▶ _WORK INSTRUCTION_:
Print the lines of the data, starting with the first, up to and including the line where "Given: Collapse the" appears.

▶ _Stored data_:

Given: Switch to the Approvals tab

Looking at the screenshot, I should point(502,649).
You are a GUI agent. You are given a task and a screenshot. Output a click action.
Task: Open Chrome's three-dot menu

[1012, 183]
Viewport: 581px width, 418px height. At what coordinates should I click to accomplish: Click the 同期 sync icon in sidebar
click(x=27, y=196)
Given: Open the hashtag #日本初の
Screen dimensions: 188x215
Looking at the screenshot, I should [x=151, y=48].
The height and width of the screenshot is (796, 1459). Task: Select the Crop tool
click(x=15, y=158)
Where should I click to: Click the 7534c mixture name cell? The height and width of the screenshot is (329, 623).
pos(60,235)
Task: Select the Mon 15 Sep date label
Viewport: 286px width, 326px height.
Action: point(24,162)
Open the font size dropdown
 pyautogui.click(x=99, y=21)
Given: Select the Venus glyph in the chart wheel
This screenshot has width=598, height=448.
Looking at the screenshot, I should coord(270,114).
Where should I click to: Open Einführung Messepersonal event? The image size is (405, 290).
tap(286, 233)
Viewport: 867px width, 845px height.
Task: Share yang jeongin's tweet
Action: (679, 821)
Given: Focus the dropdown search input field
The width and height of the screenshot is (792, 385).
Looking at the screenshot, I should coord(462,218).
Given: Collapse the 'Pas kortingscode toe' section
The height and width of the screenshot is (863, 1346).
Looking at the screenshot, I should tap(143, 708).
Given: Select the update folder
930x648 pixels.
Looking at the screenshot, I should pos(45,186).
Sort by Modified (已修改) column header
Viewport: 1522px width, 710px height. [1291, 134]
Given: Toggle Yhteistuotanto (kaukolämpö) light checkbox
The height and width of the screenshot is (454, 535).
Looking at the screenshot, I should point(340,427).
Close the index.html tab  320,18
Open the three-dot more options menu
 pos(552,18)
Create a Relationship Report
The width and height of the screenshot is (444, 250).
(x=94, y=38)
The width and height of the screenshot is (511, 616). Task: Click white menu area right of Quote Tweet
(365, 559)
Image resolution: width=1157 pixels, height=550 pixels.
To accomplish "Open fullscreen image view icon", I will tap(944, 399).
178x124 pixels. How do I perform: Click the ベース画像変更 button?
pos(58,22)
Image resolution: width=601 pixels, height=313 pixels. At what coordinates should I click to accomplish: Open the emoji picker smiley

▶ _OUTPUT OF THE EXERCISE_:
Given: Switch to the Approvals tab

Looking at the screenshot, I should point(502,649).
You are a GUI agent. You are given a task and a screenshot. Output a click action.
Task: Open Chrome's three-dot menu

[1012, 183]
Viewport: 581px width, 418px height. At what coordinates should I click to accomplish: Click the 同期 sync icon in sidebar
click(x=27, y=196)
Given: Open the hashtag #日本初の
Screen dimensions: 188x215
Looking at the screenshot, I should [x=151, y=48].
The height and width of the screenshot is (796, 1459). Task: Select the Crop tool
click(x=15, y=158)
Where should I click to: Click the 7534c mixture name cell? The height and width of the screenshot is (329, 623).
pos(60,235)
Task: Select the Mon 15 Sep date label
Viewport: 286px width, 326px height.
Action: point(24,162)
Open the font size dropdown
 pyautogui.click(x=99, y=21)
Given: Select the Venus glyph in the chart wheel
This screenshot has width=598, height=448.
Looking at the screenshot, I should coord(270,114).
Where should I click to: Open Einführung Messepersonal event? The image size is (405, 290).
tap(286, 233)
Viewport: 867px width, 845px height.
Task: Share yang jeongin's tweet
Action: (679, 821)
Given: Focus the dropdown search input field
The width and height of the screenshot is (792, 385).
Looking at the screenshot, I should coord(462,218).
Given: Collapse the 'Pas kortingscode toe' section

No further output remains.